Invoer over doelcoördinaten
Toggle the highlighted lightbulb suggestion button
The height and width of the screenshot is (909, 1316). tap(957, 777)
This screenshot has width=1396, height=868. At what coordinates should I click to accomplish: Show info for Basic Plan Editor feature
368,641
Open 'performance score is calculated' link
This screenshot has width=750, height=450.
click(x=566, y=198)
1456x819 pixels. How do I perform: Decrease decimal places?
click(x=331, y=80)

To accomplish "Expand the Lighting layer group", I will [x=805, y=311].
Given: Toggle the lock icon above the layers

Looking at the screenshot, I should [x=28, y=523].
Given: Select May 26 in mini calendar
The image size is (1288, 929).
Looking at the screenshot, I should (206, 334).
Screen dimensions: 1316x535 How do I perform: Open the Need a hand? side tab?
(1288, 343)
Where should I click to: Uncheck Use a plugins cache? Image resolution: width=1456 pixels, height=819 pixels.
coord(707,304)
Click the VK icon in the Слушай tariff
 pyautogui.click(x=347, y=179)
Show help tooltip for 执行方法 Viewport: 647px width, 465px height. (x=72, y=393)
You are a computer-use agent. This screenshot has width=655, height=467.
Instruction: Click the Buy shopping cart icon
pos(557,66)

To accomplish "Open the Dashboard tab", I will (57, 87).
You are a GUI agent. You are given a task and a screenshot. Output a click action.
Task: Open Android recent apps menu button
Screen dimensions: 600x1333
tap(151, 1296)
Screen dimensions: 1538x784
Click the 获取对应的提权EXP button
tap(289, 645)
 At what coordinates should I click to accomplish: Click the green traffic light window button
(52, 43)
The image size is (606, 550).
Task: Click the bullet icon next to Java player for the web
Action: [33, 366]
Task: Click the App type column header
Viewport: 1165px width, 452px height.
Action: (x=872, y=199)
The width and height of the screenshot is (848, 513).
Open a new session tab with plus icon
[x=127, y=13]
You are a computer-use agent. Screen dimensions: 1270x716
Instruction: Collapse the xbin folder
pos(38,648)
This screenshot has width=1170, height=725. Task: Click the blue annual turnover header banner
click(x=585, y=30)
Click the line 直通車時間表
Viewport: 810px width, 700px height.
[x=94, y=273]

**Vereisten opdracht**
Herschrijf de gegevens vanaf de regel met "This screenshot has width=1170, height=725." tot en met het einde van de gegevens, waarbij je "blue" vervangt door "green" en verder niets verandert.

**Antwoord hieronder**
This screenshot has width=1170, height=725. Task: Click the green annual turnover header banner
click(x=585, y=30)
Click the line 直通車時間表
Viewport: 810px width, 700px height.
[x=94, y=273]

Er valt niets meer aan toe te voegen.